Nicole Kidman gives an admirably grungy performance in Destroyer

Director Karyn Kusama reunites with the writers of 2015’s The Invitation for cop thriller Destroyer, in cinemas this week (find times and tickets). Nicole Kidman plays a police detective, broken and battle-hardened, who attempts to reconnect with the members of a gang she infiltrated as a young undercover cop—a past that continues to haunt her.

As critic Matt Glasby explains, Kidman delivers another admirable performance in what is a fascinating character study.

Star power can be a dangerous, delicate thing, as director Karyn Kusama (The Invitation) proves in this knotty cop thriller. On the one hand, subverting Nicole Kidman’s glamourous profile adds a bitter edge to every scene. On the other, it wipes everyone else out of the movie.

In a scuzzy, sun-baked LA recognisable from decades of LAPD and gang films, detective Erin Bell (Kidman) investigates a murder that’s closer to home than she’s letting on. With her low tones, bad hair and haunted eyes, she’s a broken woman, and the trail takes her back to her time as an undercover operative infiltrating a gang of armed robbers lead by the evil Silas (Toby Kebbell).

Whether tossing off a dying crook (James Jordan) in exchange for information, or paying off the boyfriend of her wayward daughter (Jade Pettyjohn), Kidman gives an admirably grungy performance. There’s capable support, too, from Scoot McNairy as Bell’s ex-husband, and Sebastian Stan as her former partner. The problems come when the film flicks back to that painful past.

Kebbell is a brilliant actor, but he’s saddled with an unconvincing mullet and underwritten dialogue so Silas never comes to life. The gang, meanwhile, are a bit too Point Break—all bleached hair and brewskis—so what should be key sequences lack the conviction of their present-day equivalents.
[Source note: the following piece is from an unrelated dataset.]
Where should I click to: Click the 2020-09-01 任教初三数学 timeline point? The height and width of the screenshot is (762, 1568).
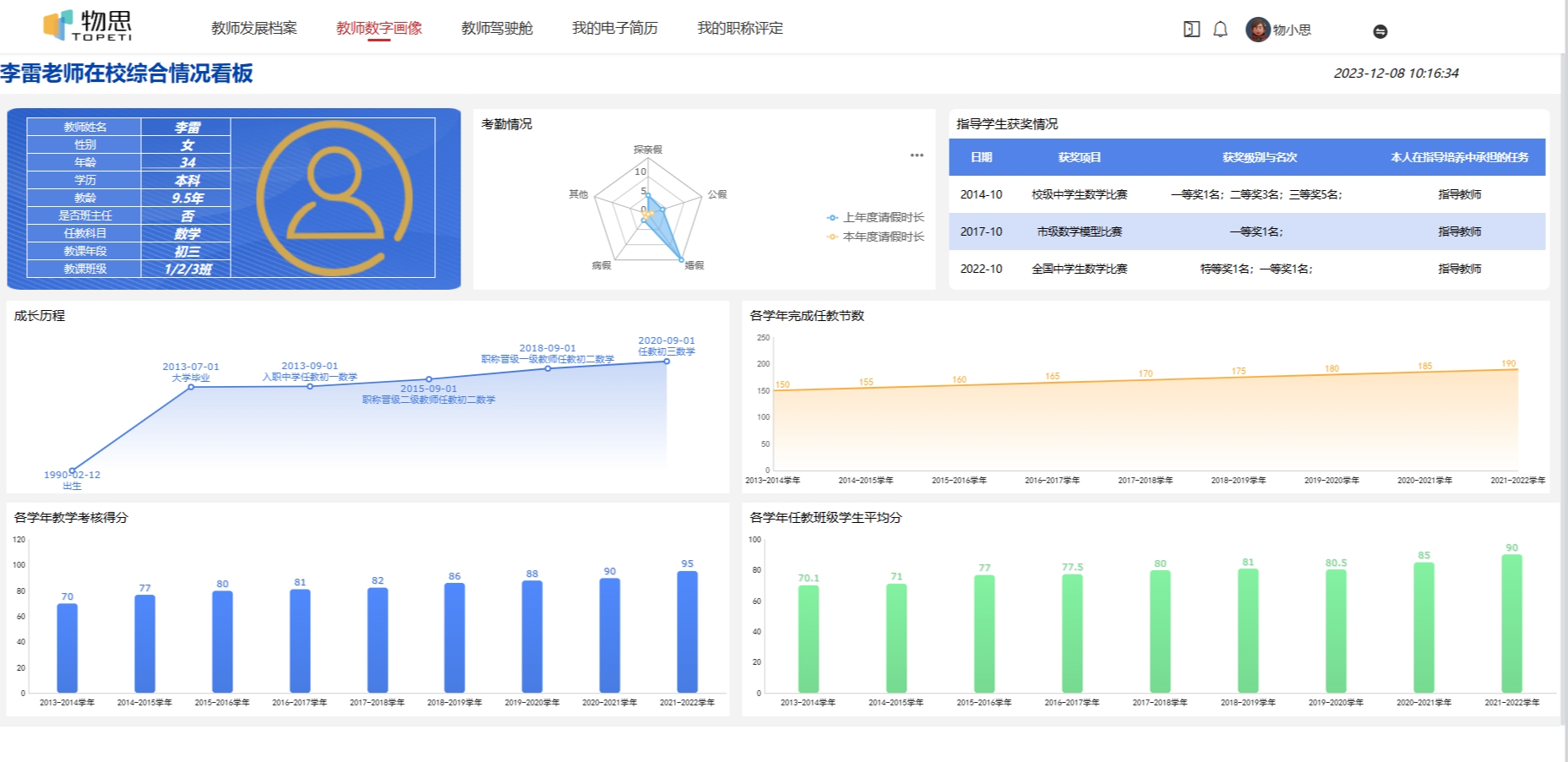667,361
Thankfully, these more than make up the gap. A thumping bank heist recalls the work of Michael Mann minus the budget. And an ever-present sense of rot and regret brings to mind Joe Carnahan’s underrated debut Narc. What we’re left with is a fascinating character study that does more for Kidman than it does for the genre. But then, on this kind of form, she deserves it.